#### [Data for this exercise]
╔══
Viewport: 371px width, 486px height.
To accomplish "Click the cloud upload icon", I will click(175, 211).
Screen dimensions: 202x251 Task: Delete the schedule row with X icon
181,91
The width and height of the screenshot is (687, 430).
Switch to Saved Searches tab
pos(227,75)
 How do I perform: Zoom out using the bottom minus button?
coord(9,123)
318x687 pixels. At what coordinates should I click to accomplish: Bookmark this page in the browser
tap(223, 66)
╚══
╔══
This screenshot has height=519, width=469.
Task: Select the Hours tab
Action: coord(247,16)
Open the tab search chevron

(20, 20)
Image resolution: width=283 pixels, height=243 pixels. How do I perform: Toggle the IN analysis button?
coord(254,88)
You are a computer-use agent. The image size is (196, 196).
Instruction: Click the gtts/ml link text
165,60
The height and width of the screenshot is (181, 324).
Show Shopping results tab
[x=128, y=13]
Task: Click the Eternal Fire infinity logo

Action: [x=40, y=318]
╚══
╔══
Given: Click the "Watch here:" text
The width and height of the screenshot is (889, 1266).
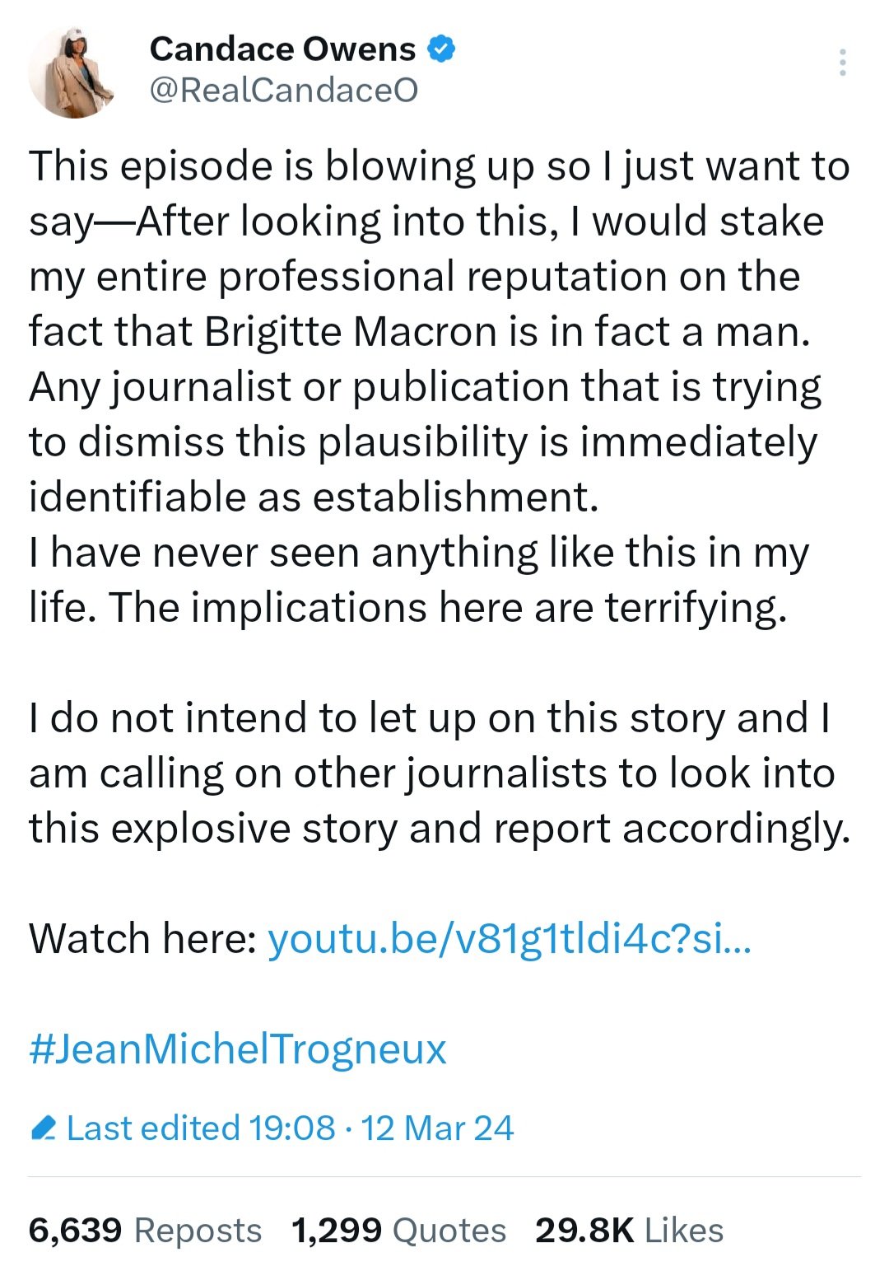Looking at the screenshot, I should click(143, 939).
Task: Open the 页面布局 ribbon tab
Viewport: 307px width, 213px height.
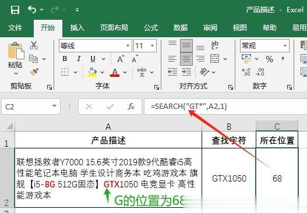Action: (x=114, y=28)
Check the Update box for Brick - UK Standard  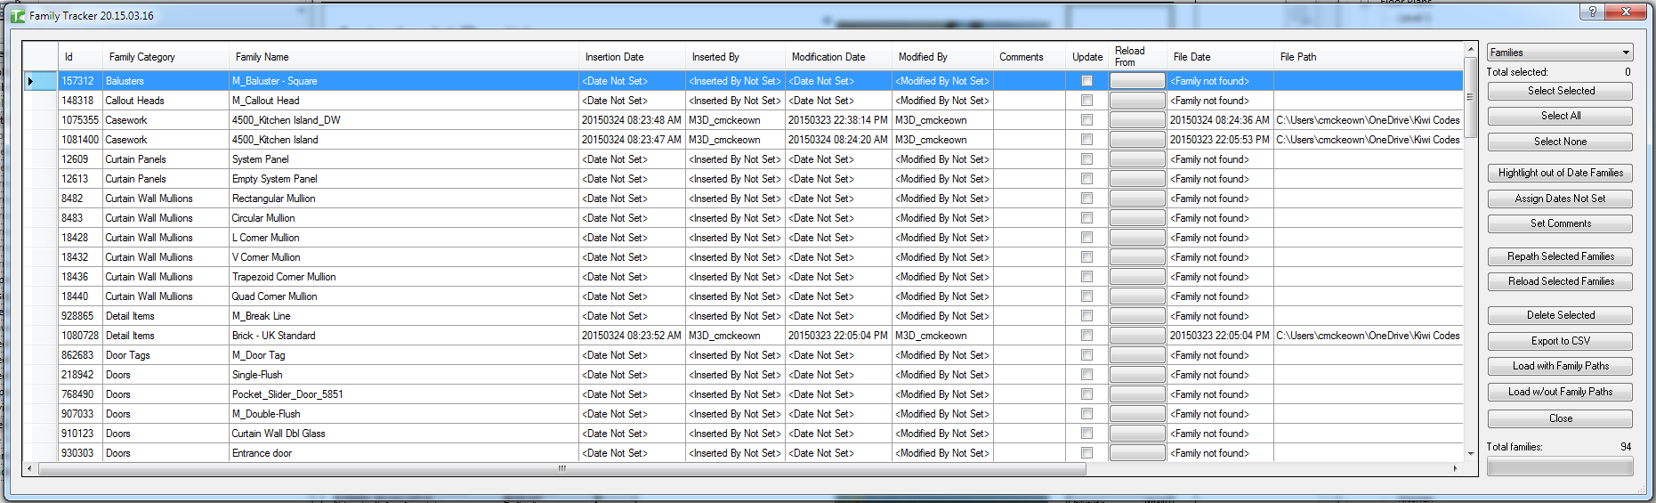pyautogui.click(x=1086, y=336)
╚══
#### [Exercise aim]
Give back precisely the lines above that start at the line containing "Viewport: 371px width, 486px height." and end at the line containing "The width and height of the screenshot is (687, 430).", inclusive. No other lines belong in the output.

#### [Answer to the exercise]
Viewport: 371px width, 486px height.
To accomplish "Click the cloud upload icon", I will click(175, 211).
Screen dimensions: 202x251 Task: Delete the schedule row with X icon
181,91
The width and height of the screenshot is (687, 430).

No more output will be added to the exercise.